George Orwell'in ikinci kitabını da iki günde okuyup kendisine bir kere daha hayran kaldıktan sonra diğer kitaplarını da okumaya karar verdim. Hayvan Çiftliği, çiftliğin sahibine karşı bir ayaklanma başlatıp dizginleri ele geçiren bir grup hayvanın hikayesi. Bu hayvanların içinde en önde gelenler, ihtilalin beyin takımı ise domuzlar. İnsan zamanından kalma, kendilerini ezen ve üzen ne varsa hepsini  değiştiriyorlar. Ama zaman içinde çok çalışan ve orijinal fikirlere sahip domuzlardan biri başka bir domuz tarafından safdışı bırakılıyor ve işte bundan sonra darbeyi yapanların düşüklere benzeme süreci başlıyor. Eleştirilen şeyler yavaş yavaş normal görülmeye başlanıyor, karşı çıkanlar yok ediliyor, eskinin kuralları sürekli Başdomuz ve yardakçılarının isteğine göre revizyona uğrayarak eskiden beri öyleymiş gibi halka yani diğer hayvanlara anlatılarak kabullendiriliyor. Buna rağmen tüm gücünü sistemi korumaya adayanlar da var. İnsanların yönetiminde olmaktansa hür yaşadıklarını zannedenler, durumlarının insanların idaresinde olduğundan çok daha iyi olduğunu sanıp da Napoléon'un eskisinden daha baskıcı olduğunu fark edemeyenler "O ne derse doğrudur." mantığıyla hareket etmeye devam ediyorlar, kafalarındaki bir çok soru işaretine rağmen. Fakat sonları hiç de umdukları gibi, sadakatlerinin hak ettiği gibi olmuyor.
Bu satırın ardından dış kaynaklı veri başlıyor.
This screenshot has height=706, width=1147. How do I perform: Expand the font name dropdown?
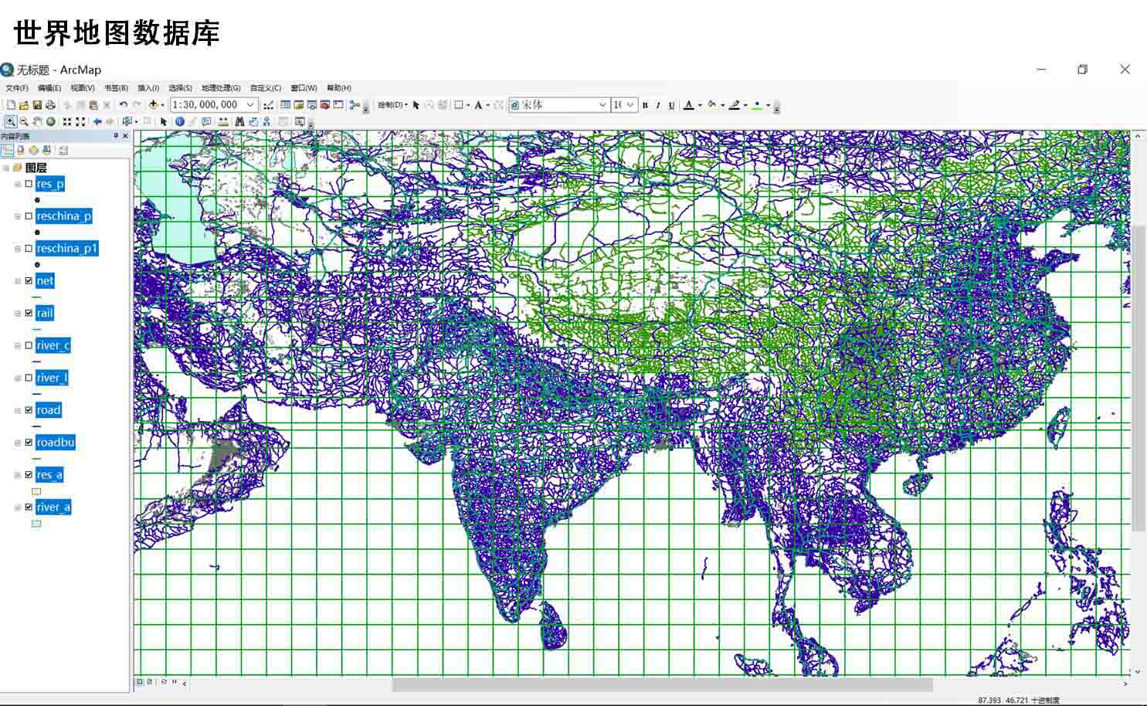point(602,105)
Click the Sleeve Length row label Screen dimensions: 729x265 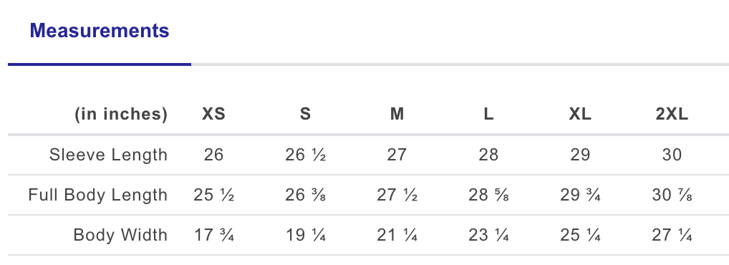[x=108, y=155]
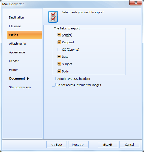Go to the File name step
The width and height of the screenshot is (144, 152).
tap(15, 26)
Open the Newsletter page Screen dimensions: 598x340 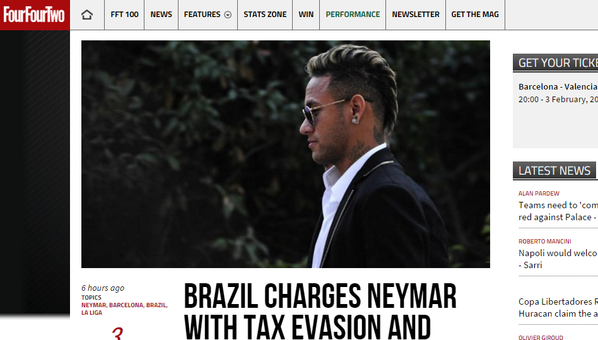[x=416, y=15]
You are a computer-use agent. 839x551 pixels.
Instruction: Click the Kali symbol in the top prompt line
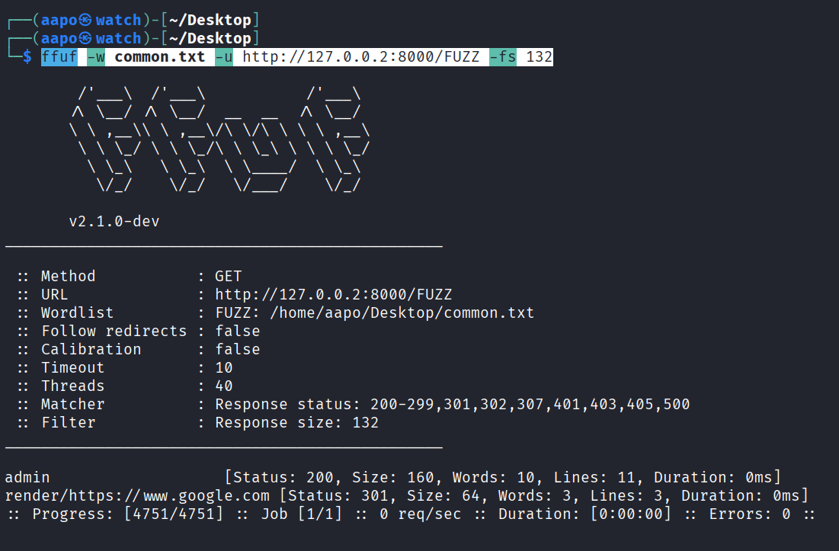(x=85, y=20)
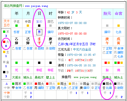This screenshot has width=127, height=101.
Task: Open the www.paipan.wang link at top
Action: pyautogui.click(x=37, y=6)
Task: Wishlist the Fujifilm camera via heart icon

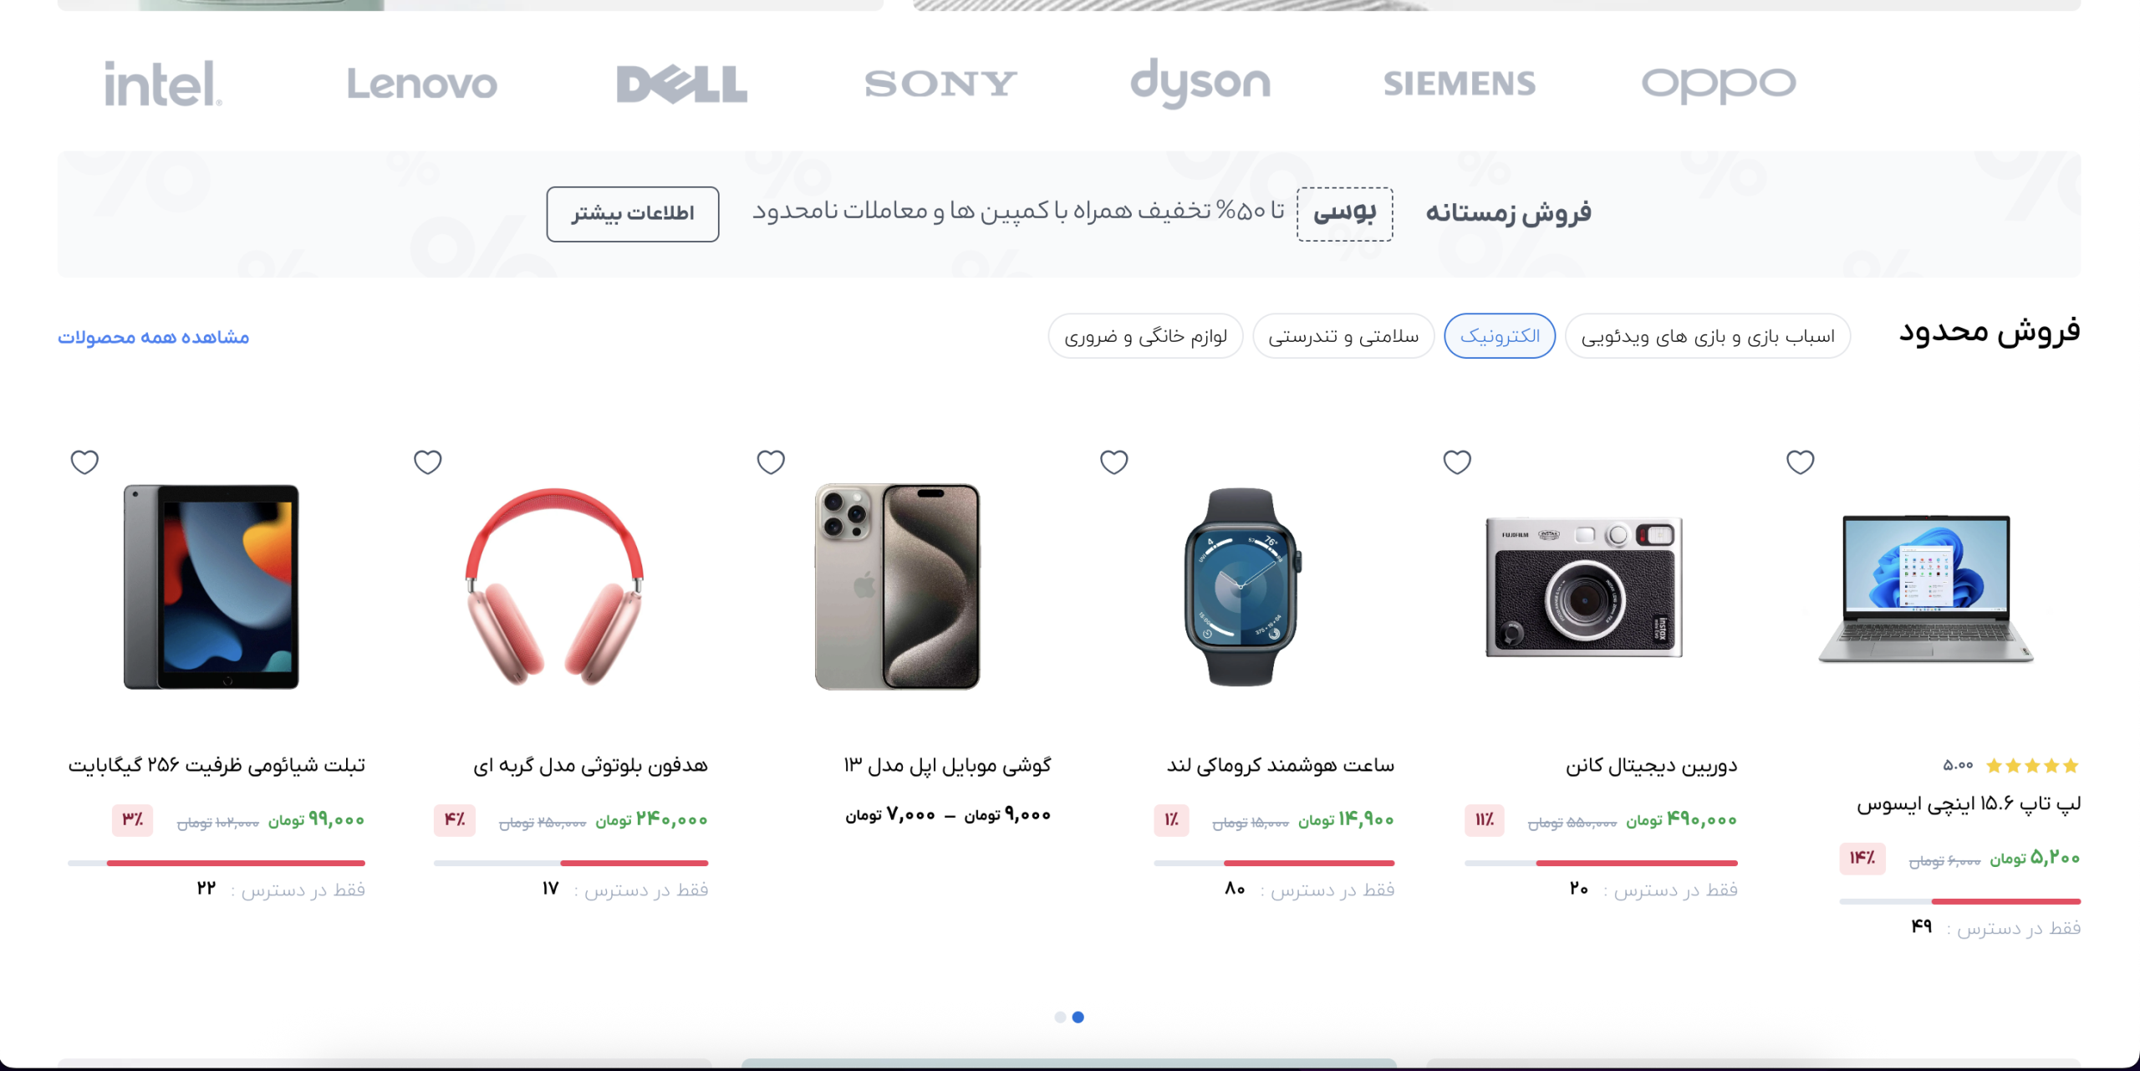Action: tap(1457, 462)
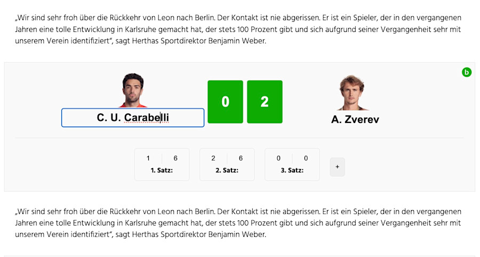
Task: Click the "3. Satz:" label
Action: (292, 171)
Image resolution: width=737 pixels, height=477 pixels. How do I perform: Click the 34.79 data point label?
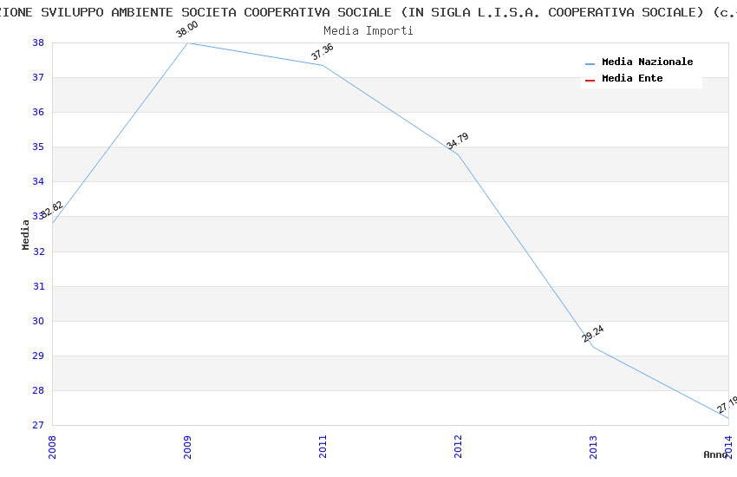(457, 141)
Altını çize çize okuduğum bir kitaptı gerçekten. Altını çize çize dediysem, öyle her aforizmatik cümleyi çizmedim. Çizdiğim cümleler hep aynı. Karmaşa olduğunda koyunlar hep bir ağızdan: "Dört ayak iyi, iki ayak kötü!" diye bağırıyorlar ve genellikle bu cümleyle her türlü karmaşayı bastırıyorlar. Ta ki Başdomuz Napoléon artık iki ayak üzerinde gezmeyi tercih edene kadar. O zaman "Dört ayak iyi, iki ayak daha iyi." oluyor, "Bütün hayvanlar eşittir.", "Bütün hayvanlar eşittir ama bazı hayvanlar öbürlerinden daha eşittir."e dönüşüyor.
Kitabın sonunda domuzların insanlarla yeniden barıştığı sahne, diğer tüm hayvanları şoka uğratıyor.      
"Dışarıdaki hayvanlar, bir domuzların yüzlerine, bir insanların yüzlerine bakıyorlar, ama birbirlerinden ayırt edemiyorlardı."
Kendi zamanında Stalin'i eleştirmek için yazılan bu kitap, günümüzdeki siyaset sahnesinin de bir yansıması gibi aslında.